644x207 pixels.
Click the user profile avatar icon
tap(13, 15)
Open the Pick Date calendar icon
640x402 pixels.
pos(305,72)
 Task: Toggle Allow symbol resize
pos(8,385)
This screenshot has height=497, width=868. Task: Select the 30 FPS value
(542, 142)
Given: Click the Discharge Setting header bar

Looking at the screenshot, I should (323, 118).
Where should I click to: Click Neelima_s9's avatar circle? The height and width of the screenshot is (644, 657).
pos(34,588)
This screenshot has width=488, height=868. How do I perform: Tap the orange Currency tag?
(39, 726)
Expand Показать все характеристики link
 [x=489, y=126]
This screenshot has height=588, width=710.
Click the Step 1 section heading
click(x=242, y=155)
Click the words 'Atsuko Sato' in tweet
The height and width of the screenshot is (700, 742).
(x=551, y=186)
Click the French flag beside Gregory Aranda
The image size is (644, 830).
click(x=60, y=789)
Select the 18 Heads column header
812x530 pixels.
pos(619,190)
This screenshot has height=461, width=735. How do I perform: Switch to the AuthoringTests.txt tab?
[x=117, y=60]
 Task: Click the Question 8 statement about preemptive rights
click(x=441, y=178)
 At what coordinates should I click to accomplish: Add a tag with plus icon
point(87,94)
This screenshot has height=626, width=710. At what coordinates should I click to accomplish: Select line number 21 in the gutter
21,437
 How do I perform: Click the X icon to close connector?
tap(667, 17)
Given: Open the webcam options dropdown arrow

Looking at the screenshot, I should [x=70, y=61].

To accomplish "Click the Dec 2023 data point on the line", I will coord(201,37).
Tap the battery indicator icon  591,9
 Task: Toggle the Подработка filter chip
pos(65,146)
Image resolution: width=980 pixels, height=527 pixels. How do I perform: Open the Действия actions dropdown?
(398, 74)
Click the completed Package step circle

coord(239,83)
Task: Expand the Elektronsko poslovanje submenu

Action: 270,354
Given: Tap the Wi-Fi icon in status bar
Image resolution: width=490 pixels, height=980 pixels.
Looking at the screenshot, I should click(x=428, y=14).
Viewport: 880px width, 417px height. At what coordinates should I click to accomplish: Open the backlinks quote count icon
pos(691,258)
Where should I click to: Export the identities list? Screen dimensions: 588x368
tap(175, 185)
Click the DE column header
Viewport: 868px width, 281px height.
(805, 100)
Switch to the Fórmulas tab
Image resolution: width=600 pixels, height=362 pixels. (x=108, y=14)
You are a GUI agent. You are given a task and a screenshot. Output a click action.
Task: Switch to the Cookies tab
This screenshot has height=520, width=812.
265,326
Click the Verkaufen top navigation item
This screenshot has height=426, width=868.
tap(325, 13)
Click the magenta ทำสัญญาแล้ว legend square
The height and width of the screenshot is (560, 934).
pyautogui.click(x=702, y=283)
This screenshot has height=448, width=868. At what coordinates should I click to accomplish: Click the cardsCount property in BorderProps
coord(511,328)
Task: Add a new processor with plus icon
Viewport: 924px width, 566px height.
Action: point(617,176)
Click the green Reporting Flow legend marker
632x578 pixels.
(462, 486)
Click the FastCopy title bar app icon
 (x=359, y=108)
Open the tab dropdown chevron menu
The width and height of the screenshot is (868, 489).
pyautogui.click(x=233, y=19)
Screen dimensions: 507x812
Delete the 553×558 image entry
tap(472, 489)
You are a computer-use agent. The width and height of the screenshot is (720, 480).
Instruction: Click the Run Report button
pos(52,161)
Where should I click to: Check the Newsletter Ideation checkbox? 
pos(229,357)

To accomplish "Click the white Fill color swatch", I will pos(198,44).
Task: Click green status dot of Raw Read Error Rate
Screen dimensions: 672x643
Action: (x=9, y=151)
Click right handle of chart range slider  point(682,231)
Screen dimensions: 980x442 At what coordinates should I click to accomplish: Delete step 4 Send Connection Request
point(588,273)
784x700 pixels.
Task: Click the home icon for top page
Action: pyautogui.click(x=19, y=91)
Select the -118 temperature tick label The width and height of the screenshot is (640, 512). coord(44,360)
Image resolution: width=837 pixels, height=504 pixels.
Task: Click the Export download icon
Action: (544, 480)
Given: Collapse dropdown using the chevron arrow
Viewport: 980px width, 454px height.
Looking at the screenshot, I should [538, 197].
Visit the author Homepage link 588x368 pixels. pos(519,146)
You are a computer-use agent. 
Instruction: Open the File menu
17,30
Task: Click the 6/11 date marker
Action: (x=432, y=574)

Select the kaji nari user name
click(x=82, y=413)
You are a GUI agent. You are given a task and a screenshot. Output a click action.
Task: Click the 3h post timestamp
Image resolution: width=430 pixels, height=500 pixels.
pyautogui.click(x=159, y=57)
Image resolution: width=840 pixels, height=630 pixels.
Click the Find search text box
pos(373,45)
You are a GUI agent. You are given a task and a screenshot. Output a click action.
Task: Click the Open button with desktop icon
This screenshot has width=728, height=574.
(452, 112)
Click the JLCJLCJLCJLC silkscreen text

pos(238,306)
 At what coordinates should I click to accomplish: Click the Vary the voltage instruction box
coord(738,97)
※
THE PROBLEM
Set down the listing in full, keeping every word exactly as it is.

RESULT FOR THIS EXERCISE
644x207 pixels.
Click the user profile avatar icon
tap(13, 15)
Open the Pick Date calendar icon
640x402 pixels.
pos(305,72)
 Task: Toggle Allow symbol resize
pos(8,385)
This screenshot has height=497, width=868. Task: Select the 30 FPS value
(542, 142)
Given: Click the Discharge Setting header bar

Looking at the screenshot, I should (323, 118).
Where should I click to: Click Neelima_s9's avatar circle? The height and width of the screenshot is (644, 657).
pos(34,588)
This screenshot has width=488, height=868. How do I perform: Tap the orange Currency tag?
(39, 726)
Expand Показать все характеристики link
 [x=489, y=126]
This screenshot has height=588, width=710.
Click the Step 1 section heading
click(x=242, y=155)
Click the words 'Atsuko Sato' in tweet
The height and width of the screenshot is (700, 742).
(x=551, y=186)
Click the French flag beside Gregory Aranda
The image size is (644, 830).
click(x=60, y=789)
Select the 18 Heads column header
812x530 pixels.
pos(619,190)
This screenshot has height=461, width=735. How do I perform: Switch to the AuthoringTests.txt tab?
[x=117, y=60]
 Task: Click the Question 8 statement about preemptive rights
click(x=441, y=178)
 At what coordinates should I click to accomplish: Add a tag with plus icon
point(87,94)
This screenshot has height=626, width=710. At what coordinates should I click to accomplish: Select line number 21 in the gutter
21,437
 How do I perform: Click the X icon to close connector?
tap(667, 17)
Given: Open the webcam options dropdown arrow

Looking at the screenshot, I should [x=70, y=61].

To accomplish "Click the Dec 2023 data point on the line", I will coord(201,37).
Tap the battery indicator icon  591,9
 Task: Toggle the Подработка filter chip
pos(65,146)
Image resolution: width=980 pixels, height=527 pixels. How do I perform: Open the Действия actions dropdown?
(398, 74)
Click the completed Package step circle

coord(239,83)
Task: Expand the Elektronsko poslovanje submenu

Action: 270,354
Given: Tap the Wi-Fi icon in status bar
Image resolution: width=490 pixels, height=980 pixels.
Looking at the screenshot, I should click(x=428, y=14).
Viewport: 880px width, 417px height. At what coordinates should I click to accomplish: Open the backlinks quote count icon
pos(691,258)
Where should I click to: Export the identities list? Screen dimensions: 588x368
tap(175, 185)
Click the DE column header
Viewport: 868px width, 281px height.
(805, 100)
Switch to the Fórmulas tab
Image resolution: width=600 pixels, height=362 pixels. (x=108, y=14)
You are a GUI agent. You are given a task and a screenshot. Output a click action.
Task: Switch to the Cookies tab
This screenshot has height=520, width=812.
265,326
Click the Verkaufen top navigation item
This screenshot has height=426, width=868.
tap(325, 13)
Click the magenta ทำสัญญาแล้ว legend square
The height and width of the screenshot is (560, 934).
pyautogui.click(x=702, y=283)
This screenshot has height=448, width=868. At what coordinates should I click to accomplish: Click the cardsCount property in BorderProps
coord(511,328)
Task: Add a new processor with plus icon
Viewport: 924px width, 566px height.
Action: point(617,176)
Click the green Reporting Flow legend marker
632x578 pixels.
(462, 486)
Click the FastCopy title bar app icon
 (x=359, y=108)
Open the tab dropdown chevron menu
The width and height of the screenshot is (868, 489).
pyautogui.click(x=233, y=19)
Screen dimensions: 507x812
Delete the 553×558 image entry
tap(472, 489)
You are a computer-use agent. The width and height of the screenshot is (720, 480).
Instruction: Click the Run Report button
pos(52,161)
Where should I click to: Check the Newsletter Ideation checkbox? 
pos(229,357)

To accomplish "Click the white Fill color swatch", I will pos(198,44).
Task: Click green status dot of Raw Read Error Rate
Screen dimensions: 672x643
Action: (x=9, y=151)
Click right handle of chart range slider  point(682,231)
Screen dimensions: 980x442 At what coordinates should I click to accomplish: Delete step 4 Send Connection Request
point(588,273)
784x700 pixels.
Task: Click the home icon for top page
Action: pyautogui.click(x=19, y=91)
Select the -118 temperature tick label The width and height of the screenshot is (640, 512). coord(44,360)
Image resolution: width=837 pixels, height=504 pixels.
Task: Click the Export download icon
Action: (544, 480)
Given: Collapse dropdown using the chevron arrow
Viewport: 980px width, 454px height.
Looking at the screenshot, I should [538, 197].
Visit the author Homepage link 588x368 pixels. pos(519,146)
You are a computer-use agent. 
Instruction: Open the File menu
17,30
Task: Click the 6/11 date marker
Action: (x=432, y=574)

Select the kaji nari user name
click(x=82, y=413)
You are a GUI agent. You are given a task and a screenshot. Output a click action.
Task: Click the 3h post timestamp
Image resolution: width=430 pixels, height=500 pixels.
pyautogui.click(x=159, y=57)
Image resolution: width=840 pixels, height=630 pixels.
Click the Find search text box
pos(373,45)
You are a GUI agent. You are given a task and a screenshot. Output a click action.
Task: Click the Open button with desktop icon
This screenshot has width=728, height=574.
(452, 112)
Click the JLCJLCJLCJLC silkscreen text

pos(238,306)
 At what coordinates should I click to accomplish: Click the Vary the voltage instruction box
coord(738,97)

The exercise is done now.